Switch statements can often be replaced by a good OO design. For example, you have an Account class, and are using a switch statement to perform a different calculation based on the type of account.

Which switch-case is similar to statement?

The switch statement is similar to a series of IF statements on the same expression. In many occasions, you may want to compare the same variable (or expression) with many different values, and execute a different piece of code depending on which value it equals to. This is exactly what the switch statement is for.

Is a switch statement a code smell?

Case statement is used for conditional operations. Sometimes, it is considered in the category of code smell. Switch case is not a bad syntax, but its usage in some cases categorizes it under code smell. It is considered a smell, if it is being used in OOPS.

Why you should not use switch statements?

Last but not least, because a switch statement requires us to modify a lot of classes, it violates the Open-Closed Principle from the SOLID principles. To conclude, switch statement are bad because they are error-prone and they are not maintainable.


I have a code that parses some template files and when it finds a placeholder, it replaces it with a value. Something like:

<html>
<head>
    <title>%title%</title>
</head>
<body bgcolor="%color%">
...etc.

In code, the parser finds those, calls this function:

string getContent(const string& name)
{
    if (name == "title")
        return page->getTitle();
    else if (name == "color")
        return getBodyColor();
    ...etc.
}

and then replaces the original placeholder with returned value.

In real case, it is not a dummy web page, and there are many (50+) different placeholders that can occur.
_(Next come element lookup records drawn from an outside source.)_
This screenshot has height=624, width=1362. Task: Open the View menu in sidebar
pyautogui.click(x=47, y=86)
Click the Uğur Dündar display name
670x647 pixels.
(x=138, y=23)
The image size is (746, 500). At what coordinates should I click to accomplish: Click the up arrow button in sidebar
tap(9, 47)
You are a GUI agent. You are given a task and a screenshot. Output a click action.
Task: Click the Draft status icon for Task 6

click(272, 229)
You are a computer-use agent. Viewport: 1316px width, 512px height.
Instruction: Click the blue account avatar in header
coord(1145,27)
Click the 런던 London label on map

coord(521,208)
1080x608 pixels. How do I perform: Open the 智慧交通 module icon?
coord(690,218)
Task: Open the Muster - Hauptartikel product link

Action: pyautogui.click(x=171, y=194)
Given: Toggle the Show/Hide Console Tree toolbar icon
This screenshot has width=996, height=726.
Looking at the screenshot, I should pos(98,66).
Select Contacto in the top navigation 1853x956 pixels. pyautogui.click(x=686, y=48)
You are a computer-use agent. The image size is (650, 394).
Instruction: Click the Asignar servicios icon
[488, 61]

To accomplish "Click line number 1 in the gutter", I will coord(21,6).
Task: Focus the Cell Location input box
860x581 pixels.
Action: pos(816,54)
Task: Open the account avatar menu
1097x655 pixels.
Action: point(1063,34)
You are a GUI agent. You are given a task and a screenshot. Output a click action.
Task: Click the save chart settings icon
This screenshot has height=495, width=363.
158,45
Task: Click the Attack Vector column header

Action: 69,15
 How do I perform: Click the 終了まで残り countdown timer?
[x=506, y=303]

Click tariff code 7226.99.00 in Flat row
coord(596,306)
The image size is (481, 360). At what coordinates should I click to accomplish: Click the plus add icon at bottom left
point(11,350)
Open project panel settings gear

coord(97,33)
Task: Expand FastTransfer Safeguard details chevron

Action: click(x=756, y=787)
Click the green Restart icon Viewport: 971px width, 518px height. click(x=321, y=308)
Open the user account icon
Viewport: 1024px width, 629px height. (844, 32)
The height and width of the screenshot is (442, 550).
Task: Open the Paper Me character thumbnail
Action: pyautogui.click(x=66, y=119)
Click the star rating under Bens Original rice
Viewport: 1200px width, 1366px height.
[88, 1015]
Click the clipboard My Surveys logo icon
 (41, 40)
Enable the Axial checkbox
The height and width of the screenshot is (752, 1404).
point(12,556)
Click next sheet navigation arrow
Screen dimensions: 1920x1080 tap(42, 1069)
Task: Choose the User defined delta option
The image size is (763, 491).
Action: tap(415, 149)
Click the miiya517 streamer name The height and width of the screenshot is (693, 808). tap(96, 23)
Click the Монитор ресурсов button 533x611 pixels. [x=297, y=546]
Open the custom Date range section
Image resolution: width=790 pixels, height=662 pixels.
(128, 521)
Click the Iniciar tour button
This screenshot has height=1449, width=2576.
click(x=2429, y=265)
My code is C++, but I guess this problem exists with any language. It's more about algorithms and OO design I guess. Only important thing is that this must be compiled, even if I wanted I couldn't have any dynamic/eval'd code.

I though about implementing Chain of Responsibility pattern, but it doesn't seem it would improve the situation much.

UPDATE: and I'm also concerned about this comment in another thread. Should I care about it?